With a suspended entertainment license, a bar can still serve alcohol, but cannot provide music, televisions, video games, and, in the case of Center Stage, topless dancers, according to Peter Sygnator, chairman of the license commission.
“It doesn’t sound like much fun to me but they could potentially remain open and serve drinks in silence,” he said. “Under those circumstances, it is not likely they will open but there is nothing to stop them from doing so.”
But, according to the mayor’s office, the 10-day suspension is not immediate, and only 5 of the days, between Tuesday, June 7 and Saturday, June 11, are consecutive.
The remaining five days will be held in abeyance for a period of one year beginning Sunday. Sarno spokesman Thomas Walsh said if the bar keeps out of trouble for the next year, the remaining 5 days will not have to be served. If there are any
additional problems, the 5 days will be added onto future discipline handed down by the city, he said.
Sarno’s action was the result of a March 20 fight inside the bar. Two underage patrons were let inside the bar and allowed to drink without anyone verifying their age.
One of the two, identified as Miguel Sosa, 20, of 769 Union St., struck a police officer who was trying to break up the fight and broke his jaw.
Sosa was charged with assault and battery of a police officer, resisting arrest, threatening to commit a crime and giving a false name to a police officer.

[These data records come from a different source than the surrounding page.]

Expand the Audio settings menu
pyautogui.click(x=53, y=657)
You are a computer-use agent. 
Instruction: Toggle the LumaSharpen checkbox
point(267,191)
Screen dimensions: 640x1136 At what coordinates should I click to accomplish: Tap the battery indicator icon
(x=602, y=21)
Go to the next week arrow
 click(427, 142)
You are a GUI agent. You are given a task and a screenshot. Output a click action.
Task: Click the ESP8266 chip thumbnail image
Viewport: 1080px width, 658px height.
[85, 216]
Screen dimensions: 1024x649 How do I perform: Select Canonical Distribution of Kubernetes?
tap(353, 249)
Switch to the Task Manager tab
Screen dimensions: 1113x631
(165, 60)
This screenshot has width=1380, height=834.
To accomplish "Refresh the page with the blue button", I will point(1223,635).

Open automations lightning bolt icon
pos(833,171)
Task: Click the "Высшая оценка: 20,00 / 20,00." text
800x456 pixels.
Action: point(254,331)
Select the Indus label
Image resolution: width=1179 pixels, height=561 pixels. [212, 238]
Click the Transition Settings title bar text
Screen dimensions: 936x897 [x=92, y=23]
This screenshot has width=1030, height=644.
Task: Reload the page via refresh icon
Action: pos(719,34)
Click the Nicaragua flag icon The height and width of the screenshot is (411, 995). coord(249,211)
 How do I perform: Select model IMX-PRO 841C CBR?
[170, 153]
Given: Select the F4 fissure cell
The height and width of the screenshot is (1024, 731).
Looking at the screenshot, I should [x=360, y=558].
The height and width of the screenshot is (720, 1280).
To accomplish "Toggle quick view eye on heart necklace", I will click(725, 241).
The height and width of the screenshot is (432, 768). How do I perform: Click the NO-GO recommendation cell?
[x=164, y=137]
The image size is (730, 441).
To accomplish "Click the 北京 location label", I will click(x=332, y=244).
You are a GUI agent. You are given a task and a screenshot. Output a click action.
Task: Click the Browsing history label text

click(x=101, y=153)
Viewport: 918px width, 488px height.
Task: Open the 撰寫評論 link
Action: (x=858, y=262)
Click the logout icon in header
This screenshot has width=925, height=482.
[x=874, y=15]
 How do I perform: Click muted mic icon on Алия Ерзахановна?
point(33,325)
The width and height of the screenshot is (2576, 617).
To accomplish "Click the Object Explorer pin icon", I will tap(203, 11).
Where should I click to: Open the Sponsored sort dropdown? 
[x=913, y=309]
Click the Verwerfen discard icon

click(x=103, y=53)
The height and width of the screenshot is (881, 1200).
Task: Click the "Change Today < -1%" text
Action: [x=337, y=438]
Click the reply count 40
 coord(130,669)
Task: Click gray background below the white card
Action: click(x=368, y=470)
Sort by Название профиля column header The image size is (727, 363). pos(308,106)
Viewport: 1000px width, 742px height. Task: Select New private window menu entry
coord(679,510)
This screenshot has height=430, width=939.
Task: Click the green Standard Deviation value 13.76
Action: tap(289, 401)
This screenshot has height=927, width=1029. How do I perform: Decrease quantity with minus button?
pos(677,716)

Sarno said the city has an obligation to maintain order in downtown bars as a way of protecting patrons, employees and police. By allowing two underage patrons inside to drink initiated a chain of events that created a public nuisance and injured a police officer, he said.
It is the second such action Sarno has taken in a week involving a downtown bar.
Last week, Sarno rejected an application from the Worthington Street bar Sinners & Saints for a Sunday entertainment license, meaning the bar may remain open until 2 a.m. on Sundays, but all forms of entertainment will have to shut down at midnight Saturday. That action followed a large disturbance in January that required police to break up.